[INFORMATION SUPPLIED]
▽

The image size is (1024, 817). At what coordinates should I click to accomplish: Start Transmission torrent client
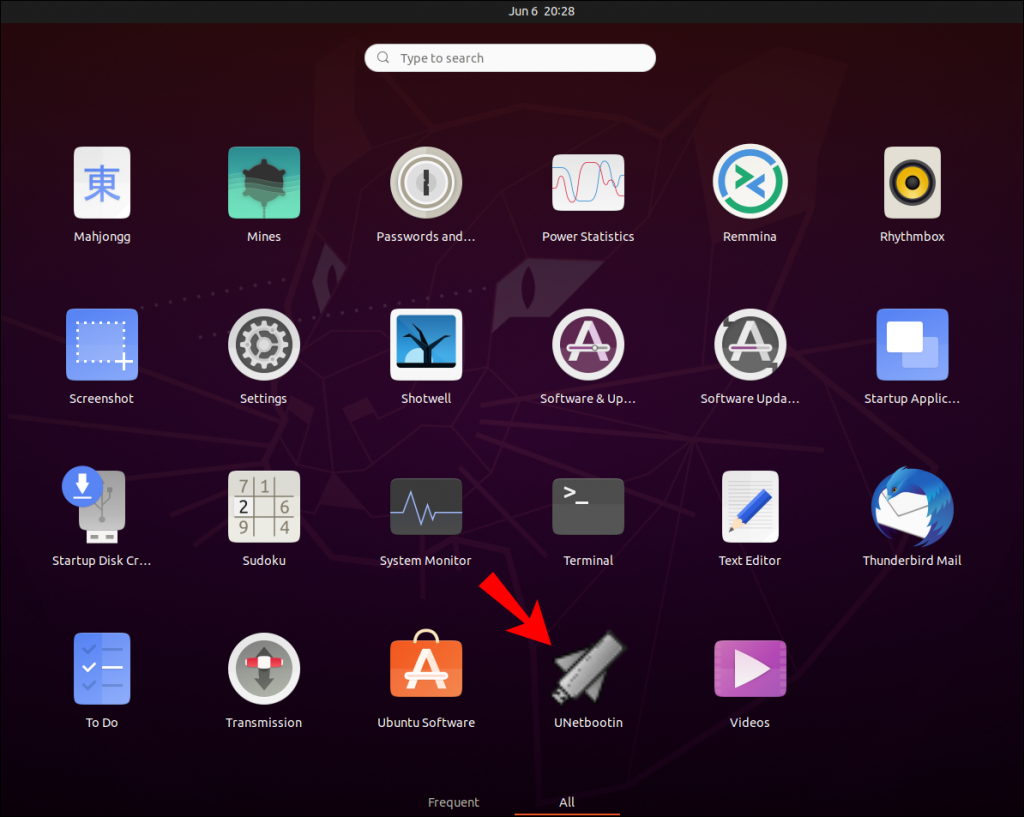(x=264, y=668)
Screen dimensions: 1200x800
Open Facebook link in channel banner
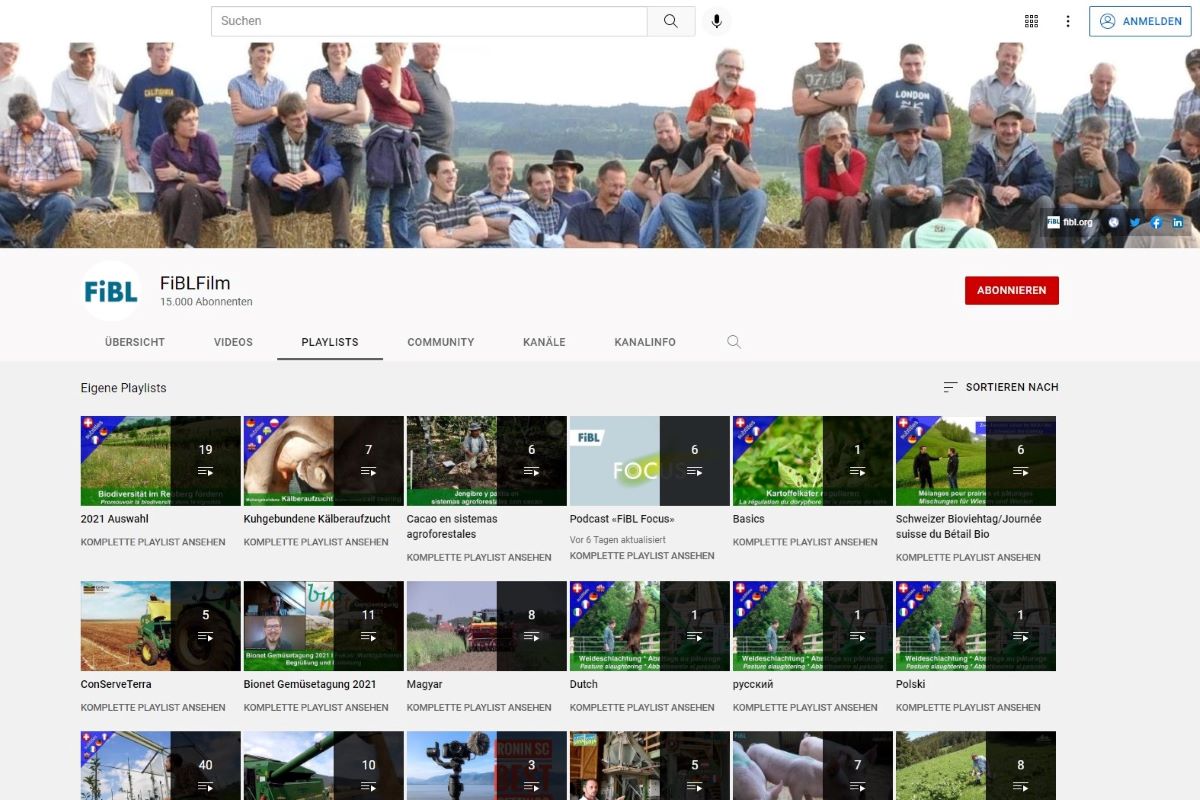tap(1156, 222)
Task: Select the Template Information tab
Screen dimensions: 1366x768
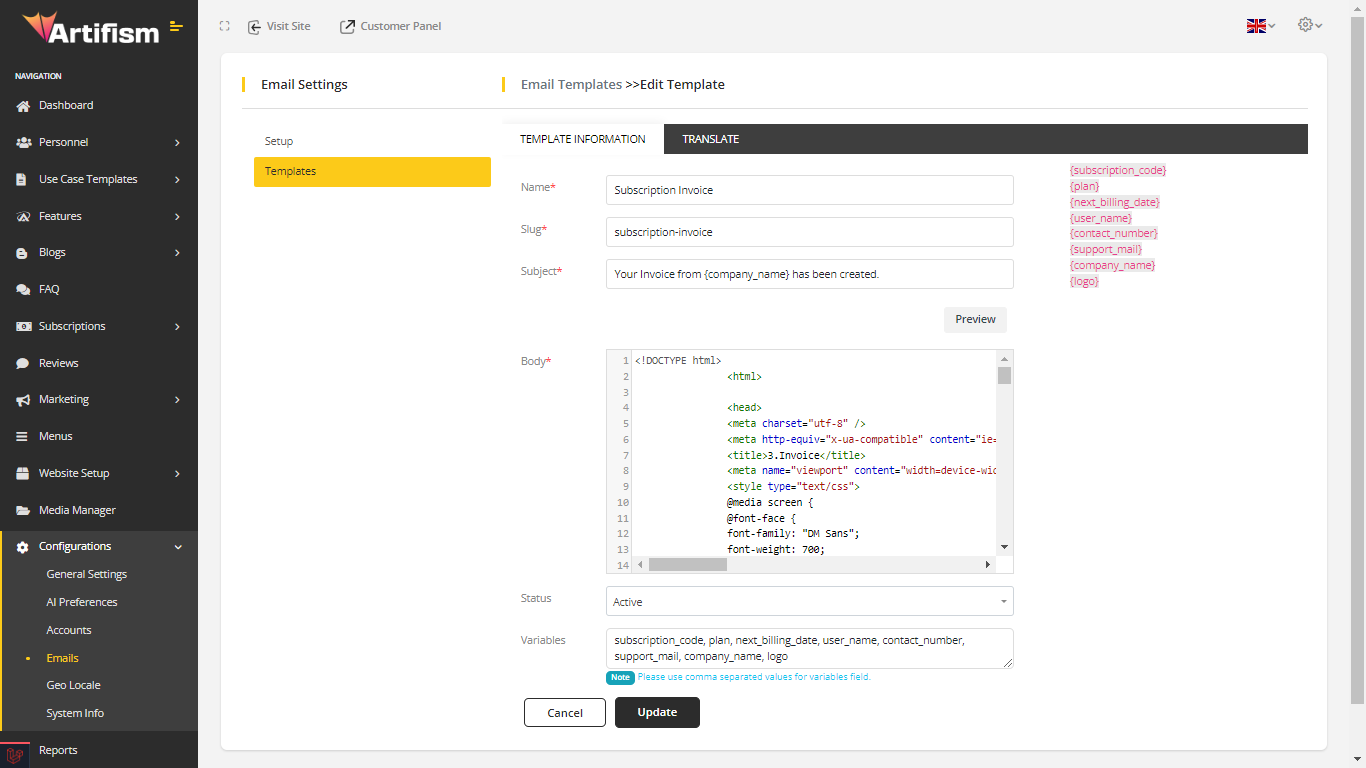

△

[EXERCISE REQUIREMENTS]
Write out all of the items above again, requests included, and offset the coordinates in the answers by adding 46 to each number. Leave the pictures out of your answer.

[COMPLETE OUTPUT]
The image size is (1024, 817). At what coordinates should I click to accomplish: Start Transmission torrent client
(x=310, y=714)
Screen dimensions: 1200x800
Open Facebook link in channel banner
tap(1202, 268)
Task: Select the Template Information tab
Screen dimensions: 1366x768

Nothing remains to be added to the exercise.